◆ INSTRUCTION
Print the entries below again unchanged, from the line containing "Click the user icon beside 会员管理" through the final entry.

[Entries for finding displayed items]
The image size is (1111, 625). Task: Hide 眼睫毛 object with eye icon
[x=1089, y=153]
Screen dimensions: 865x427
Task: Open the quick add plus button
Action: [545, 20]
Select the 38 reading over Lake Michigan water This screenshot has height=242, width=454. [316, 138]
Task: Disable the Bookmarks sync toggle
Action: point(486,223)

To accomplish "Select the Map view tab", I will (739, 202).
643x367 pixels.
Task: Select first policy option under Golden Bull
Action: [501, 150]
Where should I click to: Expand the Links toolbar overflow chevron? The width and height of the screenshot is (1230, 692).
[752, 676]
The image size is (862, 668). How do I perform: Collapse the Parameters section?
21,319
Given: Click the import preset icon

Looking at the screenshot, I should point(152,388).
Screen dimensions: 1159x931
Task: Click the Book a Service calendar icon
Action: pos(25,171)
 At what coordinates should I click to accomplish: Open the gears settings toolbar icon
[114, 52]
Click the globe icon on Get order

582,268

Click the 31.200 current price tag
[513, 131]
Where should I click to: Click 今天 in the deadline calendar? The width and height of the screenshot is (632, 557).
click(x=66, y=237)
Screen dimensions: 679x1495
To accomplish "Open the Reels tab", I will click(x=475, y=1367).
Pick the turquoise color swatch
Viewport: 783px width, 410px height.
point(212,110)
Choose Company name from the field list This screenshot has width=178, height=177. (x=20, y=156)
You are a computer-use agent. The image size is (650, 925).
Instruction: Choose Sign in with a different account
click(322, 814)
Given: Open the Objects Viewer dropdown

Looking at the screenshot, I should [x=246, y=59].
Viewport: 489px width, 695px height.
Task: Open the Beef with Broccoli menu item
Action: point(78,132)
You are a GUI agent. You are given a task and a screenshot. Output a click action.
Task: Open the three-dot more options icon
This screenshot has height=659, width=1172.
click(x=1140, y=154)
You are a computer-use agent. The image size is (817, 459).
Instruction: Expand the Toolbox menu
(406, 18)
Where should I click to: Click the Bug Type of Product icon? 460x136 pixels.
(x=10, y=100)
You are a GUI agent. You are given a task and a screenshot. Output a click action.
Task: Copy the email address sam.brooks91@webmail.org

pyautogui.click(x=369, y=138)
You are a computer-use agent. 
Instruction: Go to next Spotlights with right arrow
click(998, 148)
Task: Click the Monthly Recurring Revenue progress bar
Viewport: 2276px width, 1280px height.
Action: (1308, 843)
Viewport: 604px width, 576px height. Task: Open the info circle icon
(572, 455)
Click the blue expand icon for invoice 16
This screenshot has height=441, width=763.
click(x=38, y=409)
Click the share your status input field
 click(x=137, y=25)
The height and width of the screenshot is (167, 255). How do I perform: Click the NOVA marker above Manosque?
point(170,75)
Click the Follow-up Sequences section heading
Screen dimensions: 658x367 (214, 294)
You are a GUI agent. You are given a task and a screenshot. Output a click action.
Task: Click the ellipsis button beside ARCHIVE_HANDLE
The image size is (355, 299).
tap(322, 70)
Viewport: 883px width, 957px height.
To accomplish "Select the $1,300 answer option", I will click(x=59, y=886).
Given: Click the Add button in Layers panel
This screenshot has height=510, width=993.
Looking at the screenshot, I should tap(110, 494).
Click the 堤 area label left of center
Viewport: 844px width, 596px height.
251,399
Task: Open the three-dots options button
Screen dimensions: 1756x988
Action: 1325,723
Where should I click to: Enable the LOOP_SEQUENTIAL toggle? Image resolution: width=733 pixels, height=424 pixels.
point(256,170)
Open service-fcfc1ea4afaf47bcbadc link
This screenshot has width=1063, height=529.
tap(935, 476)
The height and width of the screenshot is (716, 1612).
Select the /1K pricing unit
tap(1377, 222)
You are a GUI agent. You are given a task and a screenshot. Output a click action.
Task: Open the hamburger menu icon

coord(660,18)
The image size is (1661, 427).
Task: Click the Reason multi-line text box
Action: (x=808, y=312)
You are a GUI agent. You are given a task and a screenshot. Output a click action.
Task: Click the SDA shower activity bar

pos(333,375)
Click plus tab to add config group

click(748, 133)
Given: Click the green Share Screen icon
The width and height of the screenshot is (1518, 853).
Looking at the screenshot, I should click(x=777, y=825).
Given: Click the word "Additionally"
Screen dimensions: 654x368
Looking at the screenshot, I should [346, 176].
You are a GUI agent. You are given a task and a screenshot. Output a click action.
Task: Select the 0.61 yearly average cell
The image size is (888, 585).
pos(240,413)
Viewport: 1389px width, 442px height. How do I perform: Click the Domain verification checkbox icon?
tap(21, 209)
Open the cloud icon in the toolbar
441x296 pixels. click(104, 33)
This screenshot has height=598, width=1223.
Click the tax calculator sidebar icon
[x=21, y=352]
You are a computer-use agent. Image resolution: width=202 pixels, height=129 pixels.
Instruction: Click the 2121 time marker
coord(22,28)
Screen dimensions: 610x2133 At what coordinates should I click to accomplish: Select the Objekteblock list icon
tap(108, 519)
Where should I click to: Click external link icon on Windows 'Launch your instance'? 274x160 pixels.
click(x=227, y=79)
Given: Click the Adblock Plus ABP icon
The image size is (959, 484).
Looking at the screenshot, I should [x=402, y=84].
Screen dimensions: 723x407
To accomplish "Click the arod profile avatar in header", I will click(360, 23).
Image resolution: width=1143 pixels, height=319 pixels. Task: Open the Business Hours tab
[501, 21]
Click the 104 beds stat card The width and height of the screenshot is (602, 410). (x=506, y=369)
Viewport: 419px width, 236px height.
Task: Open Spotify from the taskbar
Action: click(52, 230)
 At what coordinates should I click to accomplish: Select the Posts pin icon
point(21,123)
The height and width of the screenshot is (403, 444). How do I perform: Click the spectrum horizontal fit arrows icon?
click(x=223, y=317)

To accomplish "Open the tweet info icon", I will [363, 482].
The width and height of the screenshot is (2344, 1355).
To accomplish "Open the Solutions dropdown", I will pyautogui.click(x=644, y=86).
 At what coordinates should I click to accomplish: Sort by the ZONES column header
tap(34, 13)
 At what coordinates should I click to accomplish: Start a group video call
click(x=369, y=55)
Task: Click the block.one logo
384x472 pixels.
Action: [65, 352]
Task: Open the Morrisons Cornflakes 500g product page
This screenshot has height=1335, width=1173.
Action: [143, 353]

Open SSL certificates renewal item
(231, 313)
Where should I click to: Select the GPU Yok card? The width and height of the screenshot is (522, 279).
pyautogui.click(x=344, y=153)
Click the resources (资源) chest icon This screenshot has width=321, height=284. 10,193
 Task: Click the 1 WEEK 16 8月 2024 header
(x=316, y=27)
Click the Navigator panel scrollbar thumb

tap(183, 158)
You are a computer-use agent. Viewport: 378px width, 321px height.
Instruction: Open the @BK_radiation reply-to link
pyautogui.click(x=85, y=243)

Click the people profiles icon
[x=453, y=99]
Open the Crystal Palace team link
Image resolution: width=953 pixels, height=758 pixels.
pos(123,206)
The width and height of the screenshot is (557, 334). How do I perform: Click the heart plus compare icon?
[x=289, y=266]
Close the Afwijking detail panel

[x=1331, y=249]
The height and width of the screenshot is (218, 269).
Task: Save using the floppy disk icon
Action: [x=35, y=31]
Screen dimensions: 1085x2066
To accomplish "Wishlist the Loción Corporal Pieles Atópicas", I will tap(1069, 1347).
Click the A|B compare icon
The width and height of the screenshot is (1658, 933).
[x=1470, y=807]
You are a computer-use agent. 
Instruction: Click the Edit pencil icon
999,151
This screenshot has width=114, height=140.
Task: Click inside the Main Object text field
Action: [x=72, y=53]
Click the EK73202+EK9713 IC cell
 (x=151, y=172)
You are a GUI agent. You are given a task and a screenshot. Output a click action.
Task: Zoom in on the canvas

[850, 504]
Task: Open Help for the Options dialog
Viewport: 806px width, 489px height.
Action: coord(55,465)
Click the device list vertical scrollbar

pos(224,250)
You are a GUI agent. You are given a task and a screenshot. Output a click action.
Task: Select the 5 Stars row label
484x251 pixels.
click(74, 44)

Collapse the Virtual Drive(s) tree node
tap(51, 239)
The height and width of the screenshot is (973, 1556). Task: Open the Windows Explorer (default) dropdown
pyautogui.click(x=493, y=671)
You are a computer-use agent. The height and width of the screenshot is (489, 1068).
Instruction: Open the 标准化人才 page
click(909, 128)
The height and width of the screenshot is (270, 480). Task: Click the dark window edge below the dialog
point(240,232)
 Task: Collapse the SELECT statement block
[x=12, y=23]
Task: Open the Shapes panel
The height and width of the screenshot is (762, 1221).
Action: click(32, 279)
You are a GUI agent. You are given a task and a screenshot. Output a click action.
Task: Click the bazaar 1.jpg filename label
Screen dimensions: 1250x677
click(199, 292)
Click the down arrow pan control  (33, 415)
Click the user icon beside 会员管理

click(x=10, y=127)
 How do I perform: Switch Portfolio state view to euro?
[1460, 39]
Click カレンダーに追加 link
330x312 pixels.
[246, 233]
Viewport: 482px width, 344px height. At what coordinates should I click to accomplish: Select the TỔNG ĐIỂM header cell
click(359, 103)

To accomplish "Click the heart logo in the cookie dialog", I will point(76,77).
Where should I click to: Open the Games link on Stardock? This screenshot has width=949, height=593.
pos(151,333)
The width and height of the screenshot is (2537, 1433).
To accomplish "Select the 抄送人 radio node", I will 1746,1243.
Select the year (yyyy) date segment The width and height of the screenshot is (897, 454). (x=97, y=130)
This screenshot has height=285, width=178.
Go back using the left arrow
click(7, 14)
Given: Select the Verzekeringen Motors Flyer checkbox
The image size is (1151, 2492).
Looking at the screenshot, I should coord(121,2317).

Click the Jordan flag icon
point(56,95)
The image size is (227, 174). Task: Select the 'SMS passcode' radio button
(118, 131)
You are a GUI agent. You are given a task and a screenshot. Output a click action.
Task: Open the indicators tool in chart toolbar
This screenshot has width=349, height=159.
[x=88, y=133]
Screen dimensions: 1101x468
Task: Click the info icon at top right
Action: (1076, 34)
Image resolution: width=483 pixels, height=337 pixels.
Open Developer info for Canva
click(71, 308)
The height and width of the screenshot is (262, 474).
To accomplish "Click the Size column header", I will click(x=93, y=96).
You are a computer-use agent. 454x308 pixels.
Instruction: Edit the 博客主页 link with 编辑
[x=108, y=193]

◆ COMPLETE RESPONSE
Click the user icon beside 会员管理

click(x=10, y=127)
 How do I perform: Switch Portfolio state view to euro?
[1460, 39]
Click カレンダーに追加 link
330x312 pixels.
[246, 233]
Viewport: 482px width, 344px height. At what coordinates should I click to accomplish: Select the TỔNG ĐIỂM header cell
click(359, 103)

To accomplish "Click the heart logo in the cookie dialog", I will point(76,77).
Where should I click to: Open the Games link on Stardock? This screenshot has width=949, height=593.
pos(151,333)
The width and height of the screenshot is (2537, 1433).
To accomplish "Select the 抄送人 radio node", I will 1746,1243.
Select the year (yyyy) date segment The width and height of the screenshot is (897, 454). (x=97, y=130)
This screenshot has height=285, width=178.
Go back using the left arrow
click(7, 14)
Given: Select the Verzekeringen Motors Flyer checkbox
The image size is (1151, 2492).
Looking at the screenshot, I should coord(121,2317).

Click the Jordan flag icon
point(56,95)
The image size is (227, 174). Task: Select the 'SMS passcode' radio button
(118, 131)
You are a GUI agent. You are given a task and a screenshot. Output a click action.
Task: Open the indicators tool in chart toolbar
This screenshot has width=349, height=159.
[x=88, y=133]
Screen dimensions: 1101x468
Task: Click the info icon at top right
Action: (1076, 34)
Image resolution: width=483 pixels, height=337 pixels.
Open Developer info for Canva
click(71, 308)
The height and width of the screenshot is (262, 474).
To accomplish "Click the Size column header", I will click(x=93, y=96).
You are a computer-use agent. 454x308 pixels.
Instruction: Edit the 博客主页 link with 编辑
[x=108, y=193]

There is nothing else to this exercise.